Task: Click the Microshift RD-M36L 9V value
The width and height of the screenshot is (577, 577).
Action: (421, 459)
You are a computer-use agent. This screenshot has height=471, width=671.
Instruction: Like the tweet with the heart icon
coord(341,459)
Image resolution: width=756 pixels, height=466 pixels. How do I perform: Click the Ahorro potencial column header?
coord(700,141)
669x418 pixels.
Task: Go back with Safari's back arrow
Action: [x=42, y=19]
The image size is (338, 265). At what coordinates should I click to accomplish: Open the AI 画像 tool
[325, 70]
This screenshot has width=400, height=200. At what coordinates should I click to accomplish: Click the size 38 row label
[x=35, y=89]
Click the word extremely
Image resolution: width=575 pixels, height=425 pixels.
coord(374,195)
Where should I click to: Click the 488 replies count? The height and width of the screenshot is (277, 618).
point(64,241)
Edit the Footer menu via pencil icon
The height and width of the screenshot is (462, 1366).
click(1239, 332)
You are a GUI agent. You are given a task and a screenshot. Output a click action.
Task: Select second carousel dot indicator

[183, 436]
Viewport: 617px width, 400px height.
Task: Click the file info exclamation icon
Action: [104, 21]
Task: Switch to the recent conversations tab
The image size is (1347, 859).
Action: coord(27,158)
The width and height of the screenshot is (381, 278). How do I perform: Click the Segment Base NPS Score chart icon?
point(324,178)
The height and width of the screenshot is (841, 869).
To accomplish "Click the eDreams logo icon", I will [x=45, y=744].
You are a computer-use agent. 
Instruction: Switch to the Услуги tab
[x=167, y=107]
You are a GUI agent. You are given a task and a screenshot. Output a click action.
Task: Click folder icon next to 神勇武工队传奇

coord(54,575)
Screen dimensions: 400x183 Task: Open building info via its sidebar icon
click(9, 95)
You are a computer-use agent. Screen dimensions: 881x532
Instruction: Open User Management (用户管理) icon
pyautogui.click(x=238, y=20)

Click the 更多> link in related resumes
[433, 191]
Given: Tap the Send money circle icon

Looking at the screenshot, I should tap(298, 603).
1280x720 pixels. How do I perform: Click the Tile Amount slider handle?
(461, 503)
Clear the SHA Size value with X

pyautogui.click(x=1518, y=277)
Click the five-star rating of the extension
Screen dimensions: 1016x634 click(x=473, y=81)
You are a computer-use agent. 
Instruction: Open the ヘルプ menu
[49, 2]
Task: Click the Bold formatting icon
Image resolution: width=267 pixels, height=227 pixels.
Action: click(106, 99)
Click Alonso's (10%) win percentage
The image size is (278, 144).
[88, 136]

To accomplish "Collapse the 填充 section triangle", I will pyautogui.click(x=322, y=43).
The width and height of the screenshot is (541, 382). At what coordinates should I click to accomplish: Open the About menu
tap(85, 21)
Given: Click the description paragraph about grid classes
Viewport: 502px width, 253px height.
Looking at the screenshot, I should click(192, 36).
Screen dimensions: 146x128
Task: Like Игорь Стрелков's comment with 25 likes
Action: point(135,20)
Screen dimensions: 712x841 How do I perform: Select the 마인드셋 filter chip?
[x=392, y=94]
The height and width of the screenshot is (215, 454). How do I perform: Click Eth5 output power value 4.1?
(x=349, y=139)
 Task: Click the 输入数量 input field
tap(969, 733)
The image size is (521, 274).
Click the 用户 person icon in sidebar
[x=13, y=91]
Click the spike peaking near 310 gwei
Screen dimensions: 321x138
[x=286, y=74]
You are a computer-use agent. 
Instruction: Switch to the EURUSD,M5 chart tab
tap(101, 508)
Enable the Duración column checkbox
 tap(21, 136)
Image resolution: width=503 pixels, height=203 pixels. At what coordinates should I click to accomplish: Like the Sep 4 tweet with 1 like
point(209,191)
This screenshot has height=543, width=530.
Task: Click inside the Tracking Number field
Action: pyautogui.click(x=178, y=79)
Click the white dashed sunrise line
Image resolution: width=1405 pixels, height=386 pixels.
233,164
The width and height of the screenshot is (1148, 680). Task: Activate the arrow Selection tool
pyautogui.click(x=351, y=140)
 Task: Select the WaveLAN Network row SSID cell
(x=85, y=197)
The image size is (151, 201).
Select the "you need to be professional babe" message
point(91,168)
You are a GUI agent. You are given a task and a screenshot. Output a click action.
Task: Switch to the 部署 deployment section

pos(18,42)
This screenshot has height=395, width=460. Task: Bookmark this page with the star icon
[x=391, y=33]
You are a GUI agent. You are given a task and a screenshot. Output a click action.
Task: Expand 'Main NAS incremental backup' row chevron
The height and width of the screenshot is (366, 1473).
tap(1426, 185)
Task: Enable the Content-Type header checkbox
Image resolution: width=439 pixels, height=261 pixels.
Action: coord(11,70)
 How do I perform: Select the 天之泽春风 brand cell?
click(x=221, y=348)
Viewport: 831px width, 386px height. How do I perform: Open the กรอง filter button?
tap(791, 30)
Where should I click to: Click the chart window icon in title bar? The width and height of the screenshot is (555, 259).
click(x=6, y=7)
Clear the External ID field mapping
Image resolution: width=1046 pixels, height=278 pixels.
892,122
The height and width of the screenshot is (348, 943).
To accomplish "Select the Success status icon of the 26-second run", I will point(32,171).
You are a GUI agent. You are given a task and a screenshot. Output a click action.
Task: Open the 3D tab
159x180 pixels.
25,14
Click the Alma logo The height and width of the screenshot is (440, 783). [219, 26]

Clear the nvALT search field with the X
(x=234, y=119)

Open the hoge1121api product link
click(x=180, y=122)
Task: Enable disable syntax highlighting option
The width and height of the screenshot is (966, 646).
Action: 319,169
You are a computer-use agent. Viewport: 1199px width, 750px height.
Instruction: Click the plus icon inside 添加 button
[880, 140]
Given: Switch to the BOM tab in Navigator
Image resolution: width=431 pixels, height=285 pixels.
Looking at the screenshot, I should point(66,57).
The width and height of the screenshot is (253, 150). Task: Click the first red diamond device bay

* **Directions**: What lines in the entries above hold "will"? Copy every one.

* **Written answer**:
To accomplish "Click the eDreams logo icon", I will [x=45, y=744].
To accomplish "Collapse the 填充 section triangle", I will pyautogui.click(x=322, y=43).
To accomplish "Select the Success status icon of the 26-second run", I will point(32,171).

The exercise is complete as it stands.